-- Document --

- - - -

Re: deb package sizes

From: Cédric Villemain <Cedric(dot)Villemain(at)Data-Bene(dot)io>
To: Magnus Hagander <magnus(at)hagander(dot)net>, Álvaro Hernández <aht(at)ongres(dot)com>
Cc: Jeremy Schneider <schneider(at)ardentperf(dot)com>, Christoph Berg <myon(at)debian(dot)org>, pgsql-pkg-debian(at)lists(dot)postgresql(dot)org
Subject: Re: deb package sizes
Date: 2025-01-21 09:26:00
Message-ID: 964e72f1-89aa-4512-9d7a-ec722165d291@Data-Bene.io
Views: Raw Message | Whole Thread | Download mbox | Resend email
Thread:
Lists: pgsql-pkg-debian


On 10/01/2025 10:52, Magnus Hagander wrote:
> On Thu, Jan 9, 2025 at 11:40 PM Álvaro Hernández <aht(at)ongres(dot)com> wrote:
>
>
>
> On 9/1/25 18:08, Jeremy Schneider wrote:
>> On Thu, 9 Jan 2025 17:06:57 +0100
>> Álvaro Hernández<aht(at)ongres(dot)com> <mailto:aht(at)ongres(dot)com> wrote:
>>
>>> On 9/1/25 10:07, Christoph Berg wrote:
>>>> Re: Jeremy Schneider
>>>>> I'm wondering if there might be any support for providing a
>>>>> "postgresql-slim" package on PGDG which excludes llvm and python? I
>>>>> think this might almost cut the total install size in half, and I
>>>>> think there might be many users who would value having the option.
>>>>>
>>>> Hi,
>>>>
>>>> could you explain why 250 MB is too much? Disk space these days is
>>>> ultra cheap
>>>     Hi Christoph.

- - - -

-- Data --
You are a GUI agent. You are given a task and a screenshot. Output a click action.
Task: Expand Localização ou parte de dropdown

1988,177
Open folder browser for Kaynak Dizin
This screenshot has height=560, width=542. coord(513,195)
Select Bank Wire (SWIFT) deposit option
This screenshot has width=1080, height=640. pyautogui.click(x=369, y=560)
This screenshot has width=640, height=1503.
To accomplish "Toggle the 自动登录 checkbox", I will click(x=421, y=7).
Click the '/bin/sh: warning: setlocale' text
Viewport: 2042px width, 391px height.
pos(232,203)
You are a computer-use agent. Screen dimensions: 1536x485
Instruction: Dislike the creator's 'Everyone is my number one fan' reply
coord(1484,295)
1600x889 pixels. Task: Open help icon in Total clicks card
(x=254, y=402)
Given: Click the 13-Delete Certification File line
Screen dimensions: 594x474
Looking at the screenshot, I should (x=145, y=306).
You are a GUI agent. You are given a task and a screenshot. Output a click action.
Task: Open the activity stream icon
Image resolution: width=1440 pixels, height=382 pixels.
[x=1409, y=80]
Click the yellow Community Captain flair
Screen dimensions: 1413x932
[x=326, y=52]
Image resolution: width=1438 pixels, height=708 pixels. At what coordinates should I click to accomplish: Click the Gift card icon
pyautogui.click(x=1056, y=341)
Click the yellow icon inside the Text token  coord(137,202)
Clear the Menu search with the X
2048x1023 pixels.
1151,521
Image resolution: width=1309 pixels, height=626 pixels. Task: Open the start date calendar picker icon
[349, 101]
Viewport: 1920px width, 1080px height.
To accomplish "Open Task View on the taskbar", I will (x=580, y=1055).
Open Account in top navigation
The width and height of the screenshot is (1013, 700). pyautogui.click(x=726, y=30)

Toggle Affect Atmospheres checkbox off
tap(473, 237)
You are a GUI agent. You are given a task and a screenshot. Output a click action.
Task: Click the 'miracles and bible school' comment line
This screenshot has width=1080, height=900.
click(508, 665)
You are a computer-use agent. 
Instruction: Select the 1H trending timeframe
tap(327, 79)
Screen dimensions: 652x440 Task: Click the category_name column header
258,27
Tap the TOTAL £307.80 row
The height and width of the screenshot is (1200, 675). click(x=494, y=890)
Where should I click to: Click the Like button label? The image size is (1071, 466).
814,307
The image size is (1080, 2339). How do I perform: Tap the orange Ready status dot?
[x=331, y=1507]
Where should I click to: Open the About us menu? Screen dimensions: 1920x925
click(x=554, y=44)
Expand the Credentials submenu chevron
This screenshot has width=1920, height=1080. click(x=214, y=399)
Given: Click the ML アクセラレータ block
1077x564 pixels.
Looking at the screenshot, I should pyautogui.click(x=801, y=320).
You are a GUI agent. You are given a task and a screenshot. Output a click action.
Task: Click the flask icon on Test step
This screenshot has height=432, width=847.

- - - -

Reproduce the mailing list message on deb package sizes in its entirety, character for character. The lines above were taken from a separate source.

Re: deb package sizes

From: Cédric Villemain <Cedric(dot)Villemain(at)Data-Bene(dot)io>
To: Magnus Hagander <magnus(at)hagander(dot)net>, Álvaro Hernández <aht(at)ongres(dot)com>
Cc: Jeremy Schneider <schneider(at)ardentperf(dot)com>, Christoph Berg <myon(at)debian(dot)org>, pgsql-pkg-debian(at)lists(dot)postgresql(dot)org
Subject: Re: deb package sizes
Date: 2025-01-21 09:26:00
Message-ID: 964e72f1-89aa-4512-9d7a-ec722165d291@Data-Bene.io
Views: Raw Message | Whole Thread | Download mbox | Resend email
Thread:
Lists: pgsql-pkg-debian


On 10/01/2025 10:52, Magnus Hagander wrote:
> On Thu, Jan 9, 2025 at 11:40 PM Álvaro Hernández <aht(at)ongres(dot)com> wrote:
>
>
>
> On 9/1/25 18:08, Jeremy Schneider wrote:
>> On Thu, 9 Jan 2025 17:06:57 +0100
>> Álvaro Hernández<aht(at)ongres(dot)com> <mailto:aht(at)ongres(dot)com> wrote:
>>
>>> On 9/1/25 10:07, Christoph Berg wrote:
>>>> Re: Jeremy Schneider
>>>>> I'm wondering if there might be any support for providing a
>>>>> "postgresql-slim" package on PGDG which excludes llvm and python? I
>>>>> think this might almost cut the total install size in half, and I
>>>>> think there might be many users who would value having the option.
>>>>>
>>>> Hi,
>>>>
>>>> could you explain why 250 MB is too much? Disk space these days is
>>>> ultra cheap
>>>     Hi Christoph.